• **DATA TO EXAMINE**
==============================

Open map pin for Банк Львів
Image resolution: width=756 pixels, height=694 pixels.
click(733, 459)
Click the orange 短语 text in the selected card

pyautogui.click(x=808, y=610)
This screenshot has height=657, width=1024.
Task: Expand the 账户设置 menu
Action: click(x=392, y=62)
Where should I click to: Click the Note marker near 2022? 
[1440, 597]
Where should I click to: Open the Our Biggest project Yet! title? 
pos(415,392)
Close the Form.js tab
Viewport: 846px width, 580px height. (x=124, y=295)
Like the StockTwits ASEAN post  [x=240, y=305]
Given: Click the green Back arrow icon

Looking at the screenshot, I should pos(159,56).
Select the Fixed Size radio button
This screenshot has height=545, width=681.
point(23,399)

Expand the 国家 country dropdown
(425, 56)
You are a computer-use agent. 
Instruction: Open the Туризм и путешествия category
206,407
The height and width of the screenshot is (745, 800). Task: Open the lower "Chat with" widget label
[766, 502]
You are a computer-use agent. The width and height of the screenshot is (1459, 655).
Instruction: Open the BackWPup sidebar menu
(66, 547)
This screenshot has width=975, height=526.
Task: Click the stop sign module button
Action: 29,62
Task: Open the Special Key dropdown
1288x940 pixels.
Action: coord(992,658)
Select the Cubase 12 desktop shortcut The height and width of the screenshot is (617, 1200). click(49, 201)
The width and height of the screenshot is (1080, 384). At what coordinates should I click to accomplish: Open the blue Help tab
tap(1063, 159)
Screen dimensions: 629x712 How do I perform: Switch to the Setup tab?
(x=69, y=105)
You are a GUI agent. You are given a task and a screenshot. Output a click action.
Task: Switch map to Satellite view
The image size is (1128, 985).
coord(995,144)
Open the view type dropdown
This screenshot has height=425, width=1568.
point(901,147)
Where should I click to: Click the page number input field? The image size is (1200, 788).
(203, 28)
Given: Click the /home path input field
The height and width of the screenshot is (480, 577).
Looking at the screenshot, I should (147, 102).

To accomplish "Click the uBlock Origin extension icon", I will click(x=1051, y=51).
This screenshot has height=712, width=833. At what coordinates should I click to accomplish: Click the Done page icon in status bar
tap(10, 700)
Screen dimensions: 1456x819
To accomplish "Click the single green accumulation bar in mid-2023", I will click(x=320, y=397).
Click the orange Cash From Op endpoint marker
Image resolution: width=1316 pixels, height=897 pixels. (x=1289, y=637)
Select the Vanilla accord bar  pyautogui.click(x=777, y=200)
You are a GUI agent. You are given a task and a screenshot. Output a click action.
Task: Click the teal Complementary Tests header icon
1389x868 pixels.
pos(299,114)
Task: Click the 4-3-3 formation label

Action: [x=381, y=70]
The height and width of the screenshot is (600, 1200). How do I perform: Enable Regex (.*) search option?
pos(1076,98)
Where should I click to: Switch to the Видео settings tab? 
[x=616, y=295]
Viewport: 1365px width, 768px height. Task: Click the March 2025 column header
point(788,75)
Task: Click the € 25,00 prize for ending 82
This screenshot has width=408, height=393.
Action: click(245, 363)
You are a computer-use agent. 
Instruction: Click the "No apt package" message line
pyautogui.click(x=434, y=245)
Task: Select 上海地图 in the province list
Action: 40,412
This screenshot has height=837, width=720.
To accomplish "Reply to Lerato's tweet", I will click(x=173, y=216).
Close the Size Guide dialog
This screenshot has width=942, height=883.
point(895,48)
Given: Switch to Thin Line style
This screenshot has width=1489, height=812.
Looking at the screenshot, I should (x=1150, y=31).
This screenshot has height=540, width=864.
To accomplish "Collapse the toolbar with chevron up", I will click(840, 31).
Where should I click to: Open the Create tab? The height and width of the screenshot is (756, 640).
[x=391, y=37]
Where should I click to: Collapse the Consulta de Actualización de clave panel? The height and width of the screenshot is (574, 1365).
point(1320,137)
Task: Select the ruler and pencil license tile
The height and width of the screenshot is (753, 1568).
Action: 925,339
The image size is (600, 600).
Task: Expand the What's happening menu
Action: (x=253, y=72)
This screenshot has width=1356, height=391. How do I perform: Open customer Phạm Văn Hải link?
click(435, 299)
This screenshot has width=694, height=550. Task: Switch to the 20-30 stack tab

==============================

• **EXERCISE DETAILS**
Transcribe the material above in full, keeping every word.

• **ANSWER SPACE**
Open map pin for Банк Львів
Image resolution: width=756 pixels, height=694 pixels.
click(733, 459)
Click the orange 短语 text in the selected card

pyautogui.click(x=808, y=610)
This screenshot has height=657, width=1024.
Task: Expand the 账户设置 menu
Action: click(x=392, y=62)
Where should I click to: Click the Note marker near 2022? 
[1440, 597]
Where should I click to: Open the Our Biggest project Yet! title? 
pos(415,392)
Close the Form.js tab
Viewport: 846px width, 580px height. (x=124, y=295)
Like the StockTwits ASEAN post  [x=240, y=305]
Given: Click the green Back arrow icon

Looking at the screenshot, I should pos(159,56).
Select the Fixed Size radio button
This screenshot has height=545, width=681.
point(23,399)

Expand the 国家 country dropdown
(425, 56)
You are a computer-use agent. 
Instruction: Open the Туризм и путешествия category
206,407
The height and width of the screenshot is (745, 800). Task: Open the lower "Chat with" widget label
[766, 502]
You are a computer-use agent. The width and height of the screenshot is (1459, 655).
Instruction: Open the BackWPup sidebar menu
(66, 547)
This screenshot has width=975, height=526.
Task: Click the stop sign module button
Action: 29,62
Task: Open the Special Key dropdown
1288x940 pixels.
Action: coord(992,658)
Select the Cubase 12 desktop shortcut The height and width of the screenshot is (617, 1200). click(49, 201)
The width and height of the screenshot is (1080, 384). At what coordinates should I click to accomplish: Open the blue Help tab
tap(1063, 159)
Screen dimensions: 629x712 How do I perform: Switch to the Setup tab?
(x=69, y=105)
You are a GUI agent. You are given a task and a screenshot. Output a click action.
Task: Switch map to Satellite view
The image size is (1128, 985).
coord(995,144)
Open the view type dropdown
This screenshot has height=425, width=1568.
point(901,147)
Where should I click to: Click the page number input field? The image size is (1200, 788).
(203, 28)
Given: Click the /home path input field
The height and width of the screenshot is (480, 577).
Looking at the screenshot, I should (147, 102).

To accomplish "Click the uBlock Origin extension icon", I will click(x=1051, y=51).
This screenshot has height=712, width=833. At what coordinates should I click to accomplish: Click the Done page icon in status bar
tap(10, 700)
Screen dimensions: 1456x819
To accomplish "Click the single green accumulation bar in mid-2023", I will click(x=320, y=397).
Click the orange Cash From Op endpoint marker
Image resolution: width=1316 pixels, height=897 pixels. (x=1289, y=637)
Select the Vanilla accord bar  pyautogui.click(x=777, y=200)
You are a GUI agent. You are given a task and a screenshot. Output a click action.
Task: Click the teal Complementary Tests header icon
1389x868 pixels.
pos(299,114)
Task: Click the 4-3-3 formation label

Action: [x=381, y=70]
The height and width of the screenshot is (600, 1200). How do I perform: Enable Regex (.*) search option?
pos(1076,98)
Where should I click to: Switch to the Видео settings tab? 
[x=616, y=295]
Viewport: 1365px width, 768px height. Task: Click the March 2025 column header
point(788,75)
Task: Click the € 25,00 prize for ending 82
This screenshot has width=408, height=393.
Action: click(245, 363)
You are a computer-use agent. 
Instruction: Click the "No apt package" message line
pyautogui.click(x=434, y=245)
Task: Select 上海地图 in the province list
Action: 40,412
This screenshot has height=837, width=720.
To accomplish "Reply to Lerato's tweet", I will click(x=173, y=216).
Close the Size Guide dialog
This screenshot has width=942, height=883.
point(895,48)
Given: Switch to Thin Line style
This screenshot has width=1489, height=812.
Looking at the screenshot, I should (x=1150, y=31).
This screenshot has height=540, width=864.
To accomplish "Collapse the toolbar with chevron up", I will click(840, 31).
Where should I click to: Open the Create tab? The height and width of the screenshot is (756, 640).
[x=391, y=37]
Where should I click to: Collapse the Consulta de Actualización de clave panel? The height and width of the screenshot is (574, 1365).
point(1320,137)
Task: Select the ruler and pencil license tile
The height and width of the screenshot is (753, 1568).
Action: 925,339
The image size is (600, 600).
Task: Expand the What's happening menu
Action: (x=253, y=72)
This screenshot has width=1356, height=391. How do I perform: Open customer Phạm Văn Hải link?
click(435, 299)
This screenshot has width=694, height=550. Task: Switch to the 20-30 stack tab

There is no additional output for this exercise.